• EXERCISE: Every line of the listing below from the one with "The height and" up to and including the one with "The image size is (936, 463)." should be retyped exactly, and nothing else; pictures are not part of the copy.

• DATASET EXTRACT:
- - - - -
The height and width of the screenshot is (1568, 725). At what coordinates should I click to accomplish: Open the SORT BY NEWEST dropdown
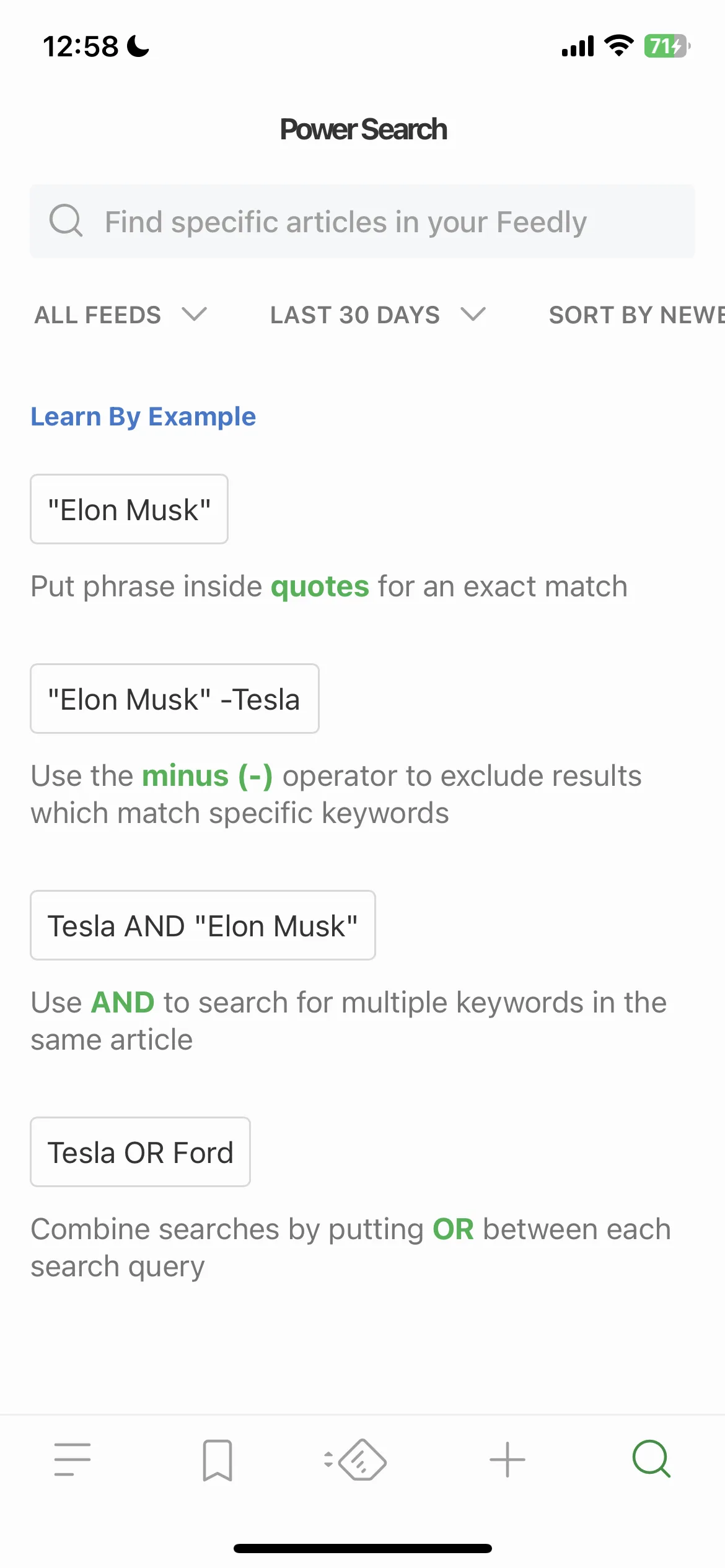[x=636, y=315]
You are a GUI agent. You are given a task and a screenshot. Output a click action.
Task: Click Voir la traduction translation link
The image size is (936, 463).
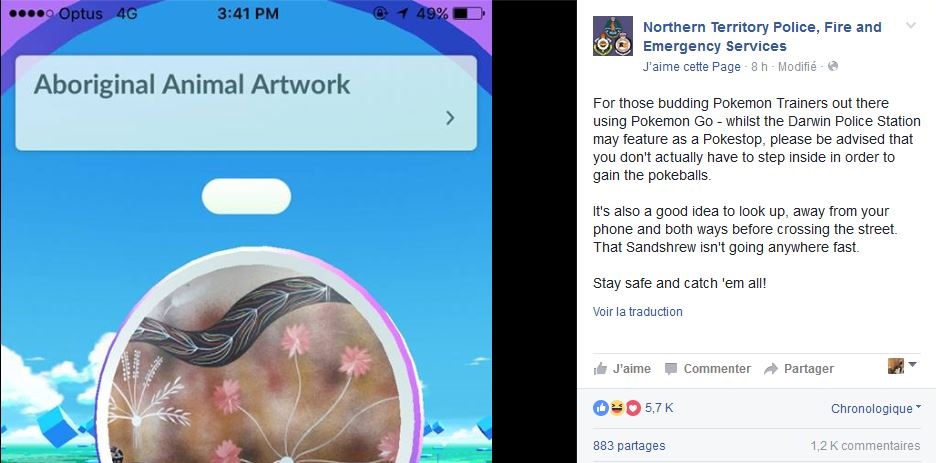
- - - - -
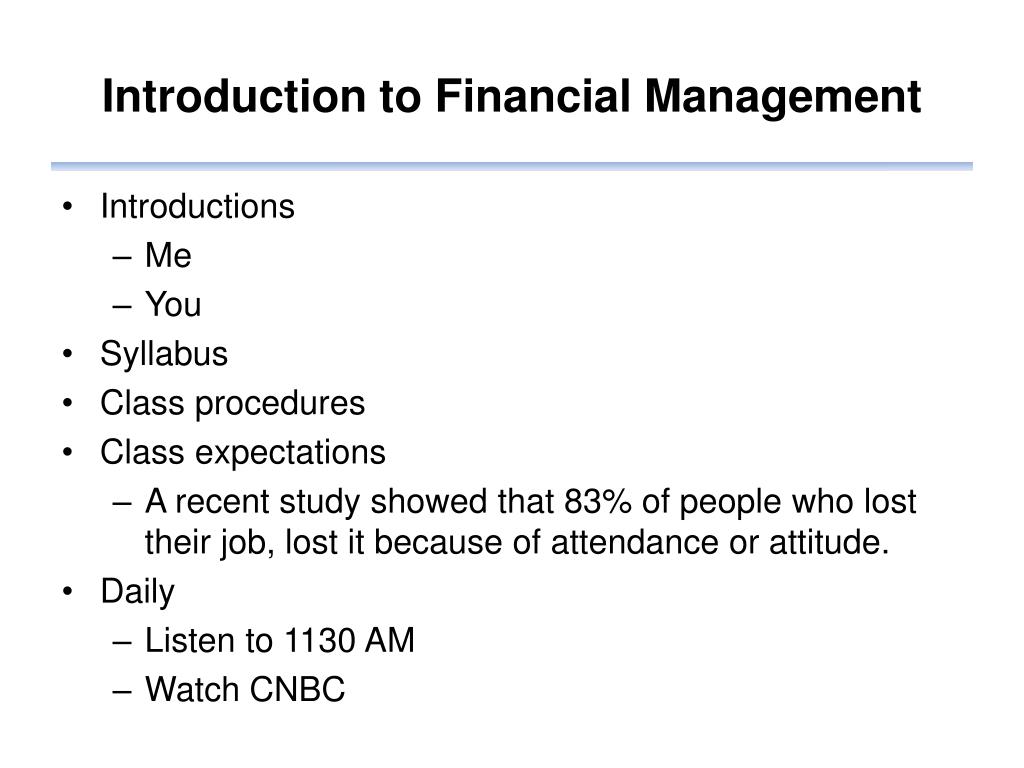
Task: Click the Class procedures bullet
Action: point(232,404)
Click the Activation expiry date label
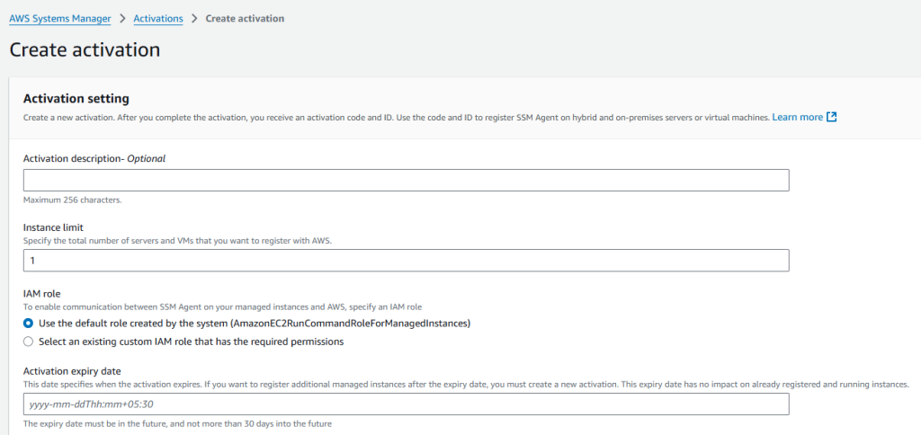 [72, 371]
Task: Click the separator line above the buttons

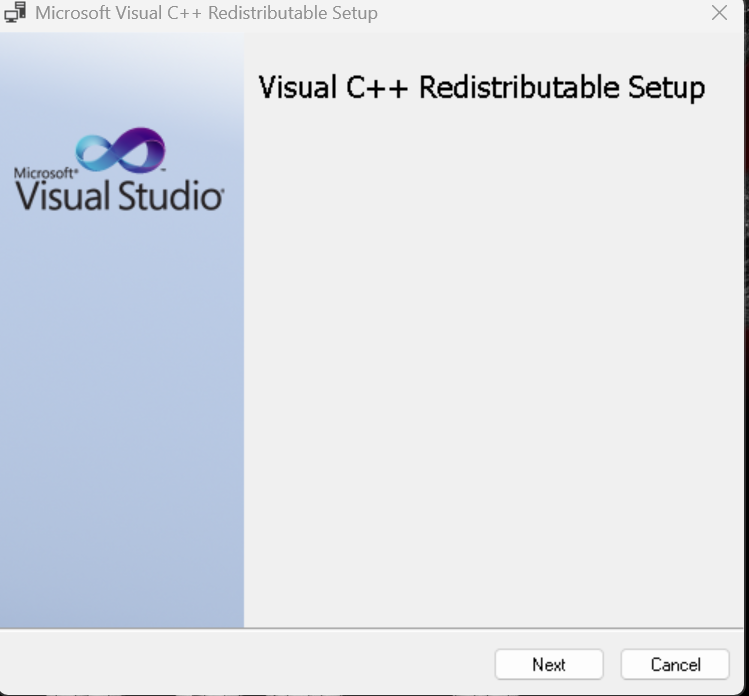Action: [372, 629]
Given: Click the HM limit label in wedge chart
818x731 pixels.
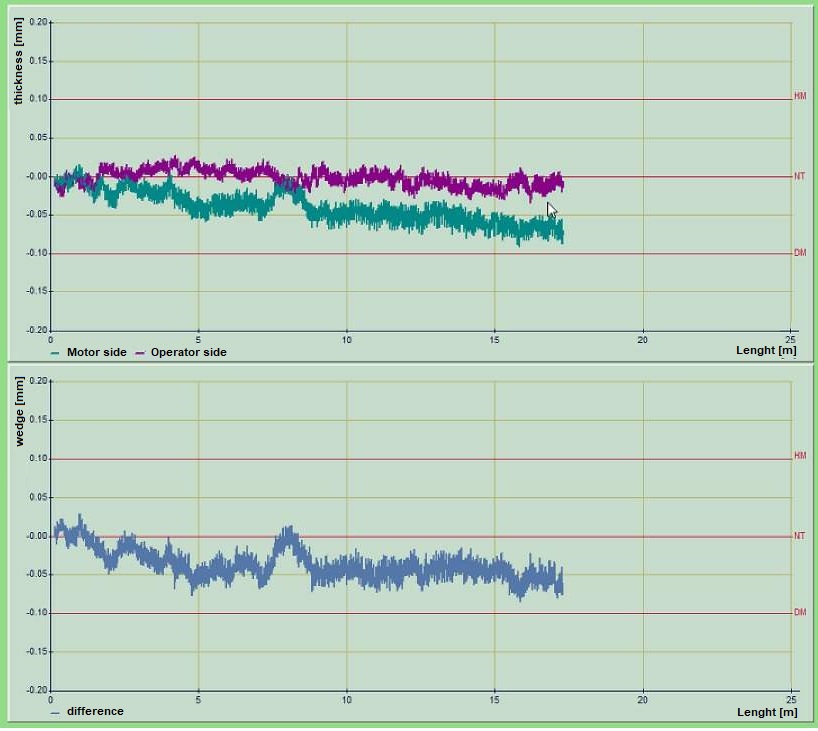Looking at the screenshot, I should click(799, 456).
- - - - -
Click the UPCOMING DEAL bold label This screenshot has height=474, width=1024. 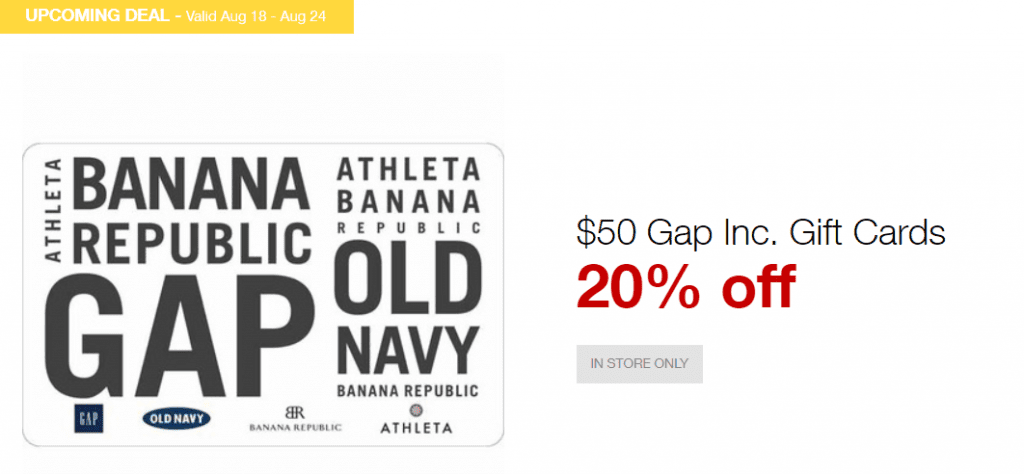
- - - - -
• FINISHED EXERCISE:
The height and width of the screenshot is (1568, 725). At what coordinates should I click to accomplish: Open the SORT BY NEWEST dropdown
[x=636, y=315]
You are a GUI agent. You are given a task and a screenshot. Output a click action.
Task: Click Voir la traduction translation link
The image size is (936, 463).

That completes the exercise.